BioWorld International Correspondent

LONDON - VASTox plc raised £10.45 million ($18.2 million) to accelerate development of its lead program in Duchenne muscular dystrophy (DMD), after demonstrating proof of principle in a novel method of tackling the untreatable inherited disease.

The company, which is quoted on the Alternative Investment Market in London, placed 5.9 million new shares at £1.77 per share, and also sold 1.5 million existing shares on behalf of some of the founding academics at the same price.

Steven Lee, CEO, told BioWorld International the company had really good support from investors. "We did consider taking less - maybe £5 million - to last 18 months. But the investor view was they wanted to invest more, and in the end, we had to cut a few people back."

The money raised will be devoted to DMD, providing the company with the means to take the lead compound into the clinic without compromising the other three programs in the portfolio.

DMD is a congenital disease, affecting only boys, in which the body is unable to produce sufficient levels of the muscle protein dystrophin. Patients rarely live beyond the age of 30, as their heart and diaphragm muscles eventually stop working.

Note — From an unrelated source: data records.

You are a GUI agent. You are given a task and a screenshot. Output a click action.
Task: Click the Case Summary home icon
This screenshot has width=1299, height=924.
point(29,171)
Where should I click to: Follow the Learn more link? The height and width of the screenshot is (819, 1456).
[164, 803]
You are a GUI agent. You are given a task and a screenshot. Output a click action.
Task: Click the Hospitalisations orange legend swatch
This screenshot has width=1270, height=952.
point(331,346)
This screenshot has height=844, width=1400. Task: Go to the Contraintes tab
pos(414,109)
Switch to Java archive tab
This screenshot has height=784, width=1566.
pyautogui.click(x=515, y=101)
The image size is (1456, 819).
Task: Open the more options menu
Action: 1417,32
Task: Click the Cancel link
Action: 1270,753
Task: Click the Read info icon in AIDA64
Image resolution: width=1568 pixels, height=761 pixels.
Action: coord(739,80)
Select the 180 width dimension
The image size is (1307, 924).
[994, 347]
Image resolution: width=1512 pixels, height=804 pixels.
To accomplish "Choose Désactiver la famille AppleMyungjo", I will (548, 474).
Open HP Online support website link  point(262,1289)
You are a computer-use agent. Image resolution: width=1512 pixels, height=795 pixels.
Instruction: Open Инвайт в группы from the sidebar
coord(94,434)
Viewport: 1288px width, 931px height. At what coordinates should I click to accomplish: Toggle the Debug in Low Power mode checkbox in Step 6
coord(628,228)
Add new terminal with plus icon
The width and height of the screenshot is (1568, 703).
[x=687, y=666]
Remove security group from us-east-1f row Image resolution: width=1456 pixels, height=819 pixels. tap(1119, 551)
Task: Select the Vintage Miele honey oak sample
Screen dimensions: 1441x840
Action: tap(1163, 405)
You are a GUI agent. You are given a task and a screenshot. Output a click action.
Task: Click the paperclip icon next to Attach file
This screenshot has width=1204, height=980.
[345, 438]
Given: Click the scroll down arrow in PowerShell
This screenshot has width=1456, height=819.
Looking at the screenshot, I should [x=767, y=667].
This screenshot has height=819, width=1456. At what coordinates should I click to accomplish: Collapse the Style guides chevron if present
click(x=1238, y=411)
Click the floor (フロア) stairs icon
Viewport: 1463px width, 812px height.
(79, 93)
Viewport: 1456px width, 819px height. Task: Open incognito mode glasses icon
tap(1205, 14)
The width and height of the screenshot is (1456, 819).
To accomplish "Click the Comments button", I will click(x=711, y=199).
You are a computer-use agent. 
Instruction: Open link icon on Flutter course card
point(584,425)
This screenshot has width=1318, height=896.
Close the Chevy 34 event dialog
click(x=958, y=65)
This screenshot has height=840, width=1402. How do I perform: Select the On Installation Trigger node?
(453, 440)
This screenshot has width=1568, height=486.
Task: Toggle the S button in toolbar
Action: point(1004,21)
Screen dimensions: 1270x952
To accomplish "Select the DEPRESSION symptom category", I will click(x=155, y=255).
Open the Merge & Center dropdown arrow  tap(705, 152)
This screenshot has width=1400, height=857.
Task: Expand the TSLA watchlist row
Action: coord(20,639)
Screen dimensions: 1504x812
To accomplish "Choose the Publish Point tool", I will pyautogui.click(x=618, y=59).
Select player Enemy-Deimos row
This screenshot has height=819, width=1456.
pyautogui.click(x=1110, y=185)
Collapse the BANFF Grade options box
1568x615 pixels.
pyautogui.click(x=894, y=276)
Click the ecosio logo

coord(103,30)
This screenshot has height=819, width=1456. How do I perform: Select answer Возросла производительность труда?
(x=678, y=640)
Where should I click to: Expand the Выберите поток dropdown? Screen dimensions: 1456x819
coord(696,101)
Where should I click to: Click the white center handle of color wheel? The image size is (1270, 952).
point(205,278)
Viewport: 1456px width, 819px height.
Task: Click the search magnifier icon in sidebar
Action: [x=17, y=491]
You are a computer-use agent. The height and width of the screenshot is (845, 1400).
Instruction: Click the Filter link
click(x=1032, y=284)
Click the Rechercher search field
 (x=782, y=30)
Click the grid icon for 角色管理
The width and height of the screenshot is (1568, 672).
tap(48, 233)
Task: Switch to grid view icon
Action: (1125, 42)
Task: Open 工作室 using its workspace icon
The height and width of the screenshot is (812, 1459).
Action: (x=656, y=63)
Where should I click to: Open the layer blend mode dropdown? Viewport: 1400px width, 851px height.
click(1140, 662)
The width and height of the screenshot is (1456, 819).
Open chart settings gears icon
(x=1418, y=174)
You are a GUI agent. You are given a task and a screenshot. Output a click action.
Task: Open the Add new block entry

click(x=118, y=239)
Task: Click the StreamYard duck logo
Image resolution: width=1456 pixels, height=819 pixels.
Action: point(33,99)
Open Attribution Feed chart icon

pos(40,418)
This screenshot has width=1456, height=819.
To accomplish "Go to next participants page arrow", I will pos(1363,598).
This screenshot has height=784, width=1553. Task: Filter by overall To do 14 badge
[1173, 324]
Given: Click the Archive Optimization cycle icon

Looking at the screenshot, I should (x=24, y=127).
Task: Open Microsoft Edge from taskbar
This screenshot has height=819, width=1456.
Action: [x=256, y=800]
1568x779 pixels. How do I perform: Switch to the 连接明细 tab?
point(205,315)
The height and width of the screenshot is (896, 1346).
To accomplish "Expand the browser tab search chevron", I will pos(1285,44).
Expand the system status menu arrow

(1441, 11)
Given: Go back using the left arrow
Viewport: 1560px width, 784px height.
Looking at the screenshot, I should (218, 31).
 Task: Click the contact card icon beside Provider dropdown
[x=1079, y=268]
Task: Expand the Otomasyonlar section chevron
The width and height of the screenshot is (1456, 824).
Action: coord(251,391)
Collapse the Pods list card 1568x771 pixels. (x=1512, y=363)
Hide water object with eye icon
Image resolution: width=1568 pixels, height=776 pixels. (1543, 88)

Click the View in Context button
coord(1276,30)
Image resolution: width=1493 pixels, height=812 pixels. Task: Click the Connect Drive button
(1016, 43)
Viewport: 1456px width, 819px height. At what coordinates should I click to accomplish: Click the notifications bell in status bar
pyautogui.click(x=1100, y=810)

Kay Davies, one of Oxford, UK-based VASTox’s academic founders discovered that up-regulation of another muscle protein, utrophin, can compensate for a lack of dystrophin. The company has generated several lead compounds through its chemical genomics discovery engine, and these have shown efficacy in a mouse model of the disease.

Lee said he expects to complete lead optimization by the end of this year and to enter the clinic before the end of 2007. The company will apply for orphan drug status for the product.

There has been interest from potential partners following the announcement of the mouse model results in January. "What does the best deals is having the fire power behind you. We are now in a position of strength where we can negotiate hard and at the same time be adding value to the product," Lee said.

VASTox’s discovery engine is based on a novel approach to genomics in which rather than throwing up new targets that are then subjected to high throughput screens, chemical libraries are probed in vivo, in zebra fish and fruit flies. That enables the company to identify drug targets and the molecules that modulate them simultaneously.

The high level of homology between zebrafish and humans means that the screens are effectively in vivo, and unlike using mice, it is possible to do high-throughput screening and to observe effects directly.

Drosophila are very useful for secondary screening because it is easy to generate transgenics, mutations and deletions.

The company has built up a services business currently worth £500,000 per annum, and the model is to use the profits from that side of the business to fund development of the in-house portfolio.

"We said to the investors, ‘We won’t change any other part of the business,’" Lee said. "But raising this money does mean our other projects can go faster because we are freeing up money currently invested in DMD."